▶ _WHAT THE TASK ASKS_
Put the records starting at the line that contains "Describe the element" and ending at the line that contains "center [17, 442]." into a Markdown table with the columns "Row" and "Line," one numbered row per line, skipping any blank lines.

Start of EXTRACTED RECORDS

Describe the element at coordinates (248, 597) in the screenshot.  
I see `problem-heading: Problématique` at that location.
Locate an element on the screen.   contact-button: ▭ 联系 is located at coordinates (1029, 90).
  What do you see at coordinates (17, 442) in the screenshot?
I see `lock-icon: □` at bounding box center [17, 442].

End of EXTRACTED RECORDS
Start of EXTRACTED RECORDS

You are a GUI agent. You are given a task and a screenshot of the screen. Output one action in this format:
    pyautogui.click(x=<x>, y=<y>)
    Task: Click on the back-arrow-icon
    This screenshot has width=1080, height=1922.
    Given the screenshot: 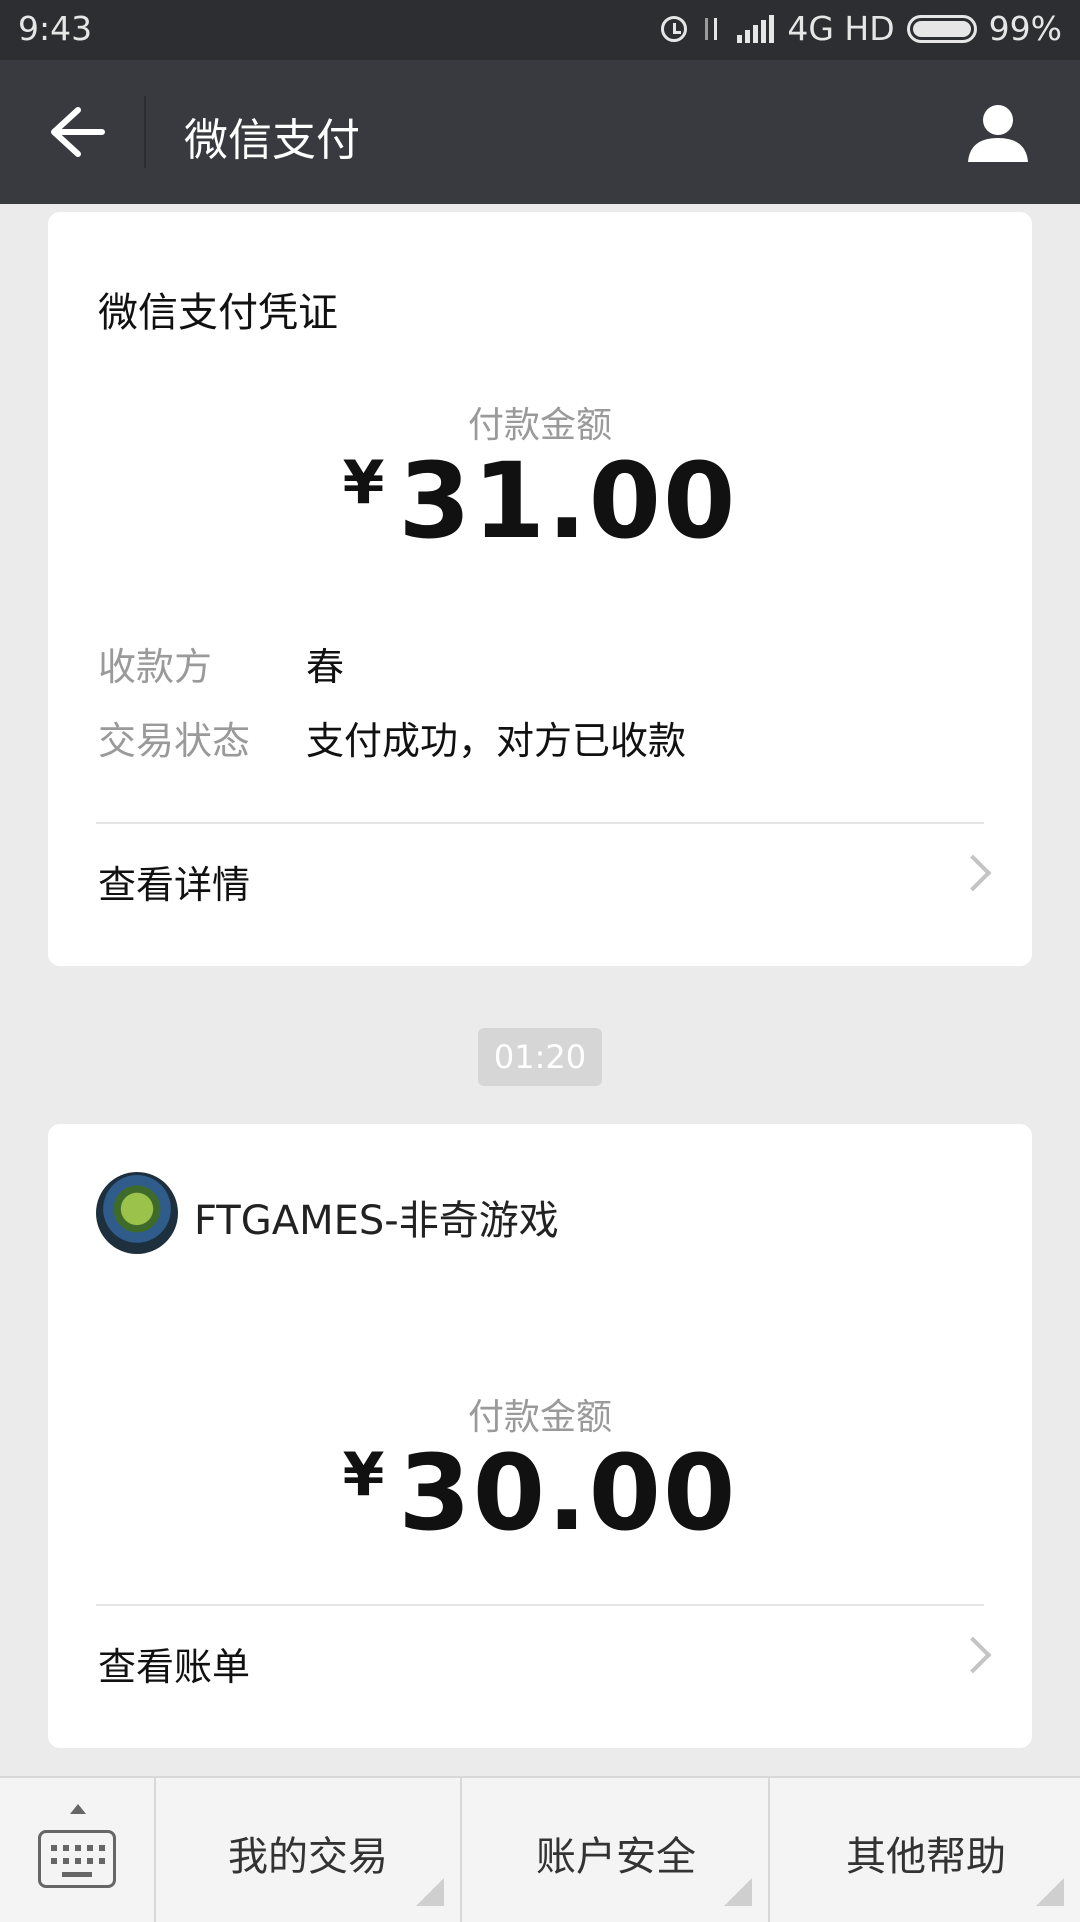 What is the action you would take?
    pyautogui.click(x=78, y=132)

End of EXTRACTED RECORDS

▶ _SOLUTION FOR THIS TASK_
| Row | Line |
|---|---|
| 1 | Describe the element at coordinates (248, 597) in the screenshot.   |
| 2 | I see `problem-heading: Problématique` at that location. |
| 3 | Locate an element on the screen.   contact-button: ▭ 联系 is located at coordinates (1029, 90). |
| 4 |   What do you see at coordinates (17, 442) in the screenshot? |
| 5 | I see `lock-icon: □` at bounding box center [17, 442]. |